Unfortunately, it’s still financially unattainable :laughing:


Good luck! FSX was a massive help when I got my Private. Not so much the trike flour bombing missions, or the Area 51 UFO chase, but I could recreate my lessons in the simulator and do them over until they were perfect. It cemented what I had just learned and kept me fresh for the next lesson such that I was able to go for the checkride with pretty low time.

Getting familiar with the cockpit and checklists were massive too. And even though i didn’t have ortho scenery, FSX also let me get familiar with what the area looked like from the air. The instructor could tell me to head to a field and I knew where to point the plane and when we were getting close even though I had never been there except in FSX.

I can see big improvements in all of these areas in Flight Simulator, so it should be a great tool for aspiring private pilots. I’m also glad they finally decided to ship the game with some popular trainers like the 152 and da20. I wish I had this 152 back in the FSX days. I bought a third party one before I stepped up to the 172.

There are things to watch for when switching between IRL and sim, like rudder usage, keeping the plane coordinated, and side slipping to get down aren’t really things yet in this simulator. But overall it should be huge help.
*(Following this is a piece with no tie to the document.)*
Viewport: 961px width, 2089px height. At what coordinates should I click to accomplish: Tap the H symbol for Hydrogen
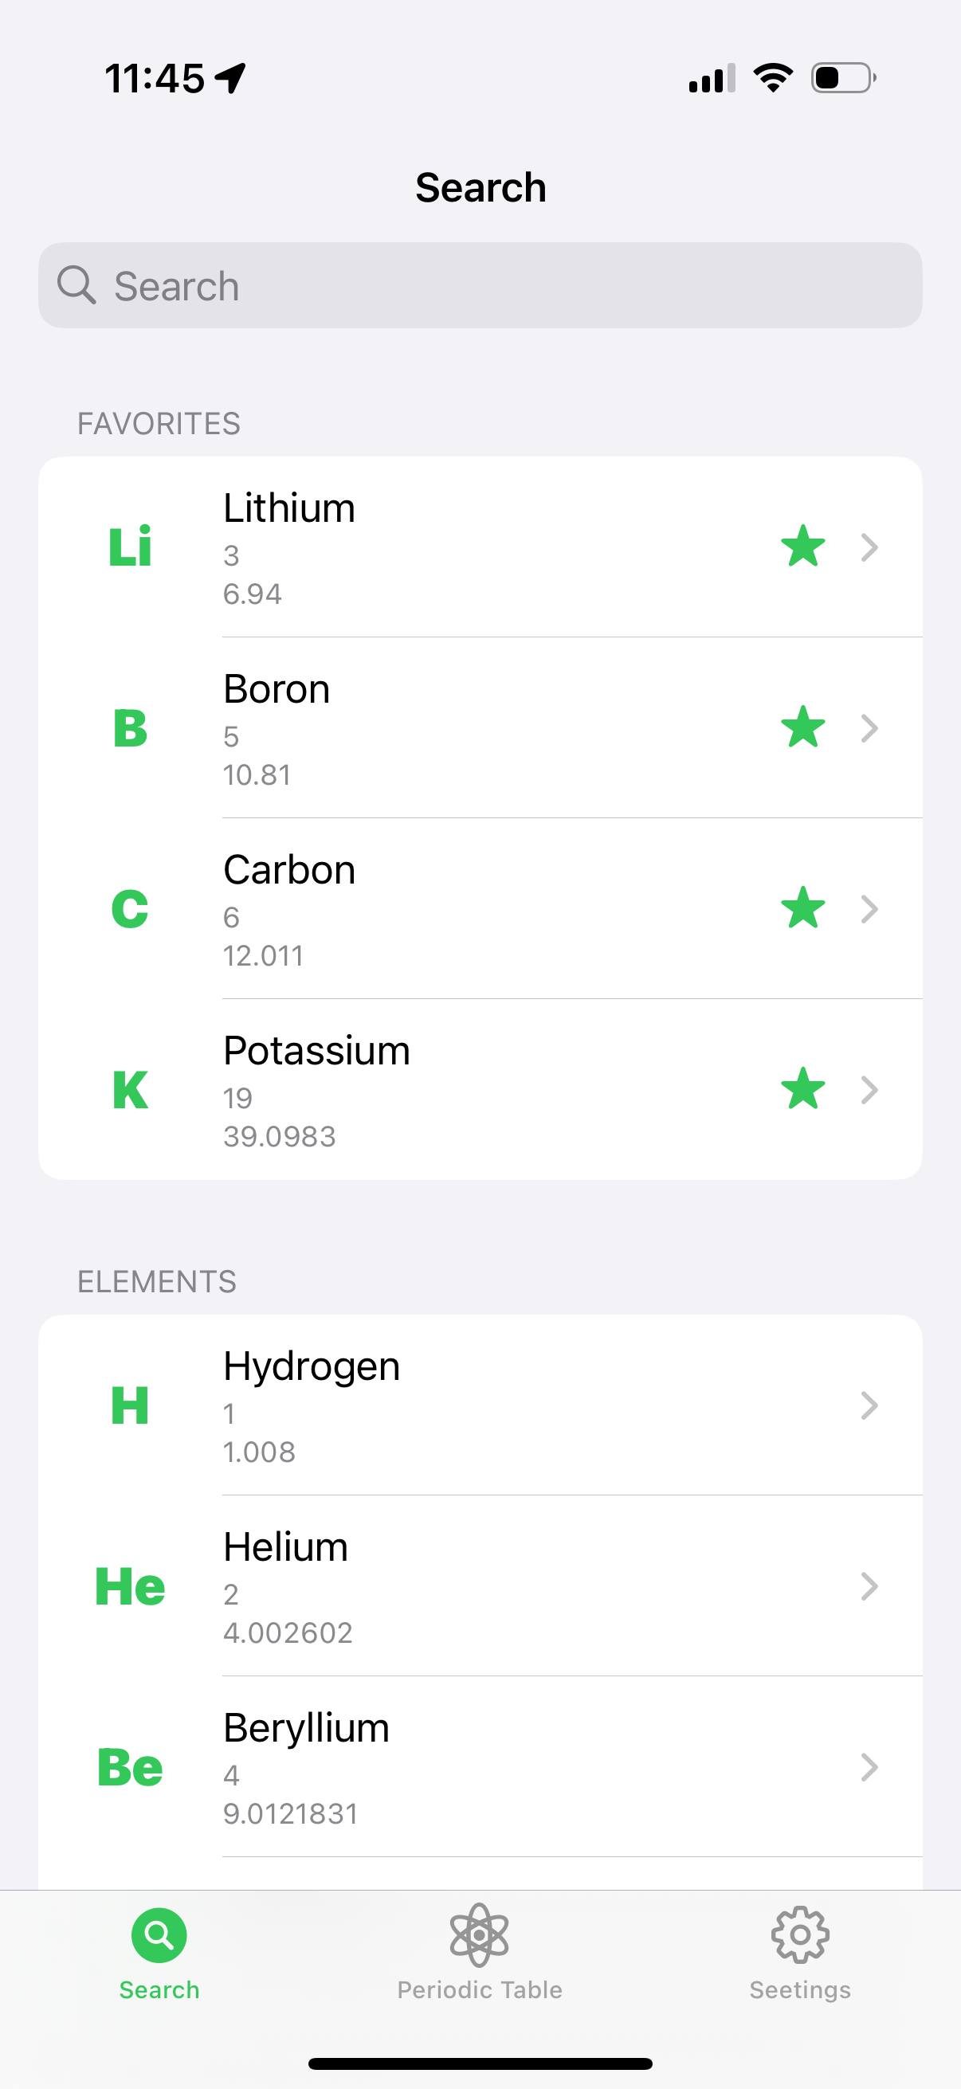(x=130, y=1405)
This is exactly what I’m hoping to use MSFS for! After my intro lesson I flew the exact same path we took and kept in mind all of the things the CFI said to me throughout the lesson. I’m hoping to be able to set up a GoPro in future lessons to be able to see what we did inside the cockpit. I’ve been practicing patterns and turns around a fixed point. I’m really hoping it’ll help me be prepared for my check ride as soon as I hit minimum hours.

The instructor did this in my intro lesson and it blew my mind! I’ve never heard of that maneuver before. I tried it a few times in MSFS since and it seems to work pretty well.

Thanks everyone for sharing your stories and for your encouragement!


Update time!

I’ve got 2 hours in my logbook and can’t wait to get more! I think I’ve really impressed my instructor. During the second lesson we did power off and power on stalls, turns around a fixed point, and one touch-and-go to introduce me to the pattern. When she was filling out my logbook she said “I’m not usually writing these maneuvers until I’m at the bottom of the page.”

My next lesson is a week away so in the meantime I’m going to keep practicing patterns and landings in the sim every day until then. I’ve been using SimToolkitPro to track my landings and how smooth they were. I’m hoping to perfect my landings and be able to solo with <10 hours. I’m trying to get my PPL in as few hours as possible… mostly just as a challenge to myself, but also to keep costs low.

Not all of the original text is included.